> [Job 1] In the Sunday football review, how many yards was Chris Johnson's touchdown run against the Jags?
> [Job 2] Write out the stretch of the Sunday football review from "3. Brittfar’s coquettish" through "gives it a 2.0." word for word.

Your Sunday in Review: No One Cares About the World Series, Especially Dan Levy

chriscops

We abandoned the the Friday Five based on your overwhelming desire to see scantily clad women you could easily find on a Google image search, but because we are loath to abandon established ideas, here are five things we enjoyed about the Sunday that was. There would be more, but the NFL slunk away from an easy victory in the ratings over Game 4 over the World Series because, who knows? We’re too busy trying to figure out if Miles “Baraka” Austin is actually a white guy.

1. Gus Johnson saying Chris Johnson ran “like he was being chased by the cops” after his 52-yard TD scamper against the Jags in the 3rd quarter.

ravensrefs

2. Ravens fans carping about the refs even when they’re winning. Not that complaining about the officiating isn’t a constant state of being for Ravens fans.

3. Brittfar’s coquettish wink at the Brittfar Cam because Brittfar must be accepting of all the Brittfar love that the media must lavish reflexively on Brittfar

4. Joe Flacco’s triple salchow into a sack. The Steelers judge gives it a 2.0.

5. St. Louis trickeration to defeat the Detroit Lions in order to avoid becoming the next Detroit Lions.

(Data entries)
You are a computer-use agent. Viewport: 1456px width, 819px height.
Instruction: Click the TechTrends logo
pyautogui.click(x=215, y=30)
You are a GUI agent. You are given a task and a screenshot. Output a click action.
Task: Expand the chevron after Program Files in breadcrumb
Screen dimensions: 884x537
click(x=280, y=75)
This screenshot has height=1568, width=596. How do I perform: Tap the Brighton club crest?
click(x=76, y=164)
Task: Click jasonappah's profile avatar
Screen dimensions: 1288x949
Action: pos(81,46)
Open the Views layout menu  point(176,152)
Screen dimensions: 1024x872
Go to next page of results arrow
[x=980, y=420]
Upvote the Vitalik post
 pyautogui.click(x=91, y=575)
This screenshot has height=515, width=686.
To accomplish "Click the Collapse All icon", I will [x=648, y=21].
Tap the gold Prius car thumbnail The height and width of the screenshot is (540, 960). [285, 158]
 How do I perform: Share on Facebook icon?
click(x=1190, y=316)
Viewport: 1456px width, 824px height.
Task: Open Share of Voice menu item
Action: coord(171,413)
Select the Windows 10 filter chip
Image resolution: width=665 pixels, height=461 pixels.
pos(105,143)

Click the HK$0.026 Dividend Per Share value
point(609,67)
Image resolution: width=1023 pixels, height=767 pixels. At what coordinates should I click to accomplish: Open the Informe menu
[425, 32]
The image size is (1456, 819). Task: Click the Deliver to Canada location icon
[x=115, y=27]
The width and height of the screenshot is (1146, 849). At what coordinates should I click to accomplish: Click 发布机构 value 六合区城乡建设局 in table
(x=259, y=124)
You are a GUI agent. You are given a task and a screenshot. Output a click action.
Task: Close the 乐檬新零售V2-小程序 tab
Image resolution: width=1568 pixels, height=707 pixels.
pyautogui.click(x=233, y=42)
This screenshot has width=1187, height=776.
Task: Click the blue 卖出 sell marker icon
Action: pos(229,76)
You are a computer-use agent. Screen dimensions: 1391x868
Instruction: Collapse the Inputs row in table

> [Exercise result 1] 52 yards

> [Exercise result 2]
3. Brittfar’s coquettish wink at the Brittfar Cam because Brittfar must be accepting of all the Brittfar love that the media must lavish reflexively on Brittfar

4. Joe Flacco’s triple salchow into a sack. The Steelers judge gives it a 2.0.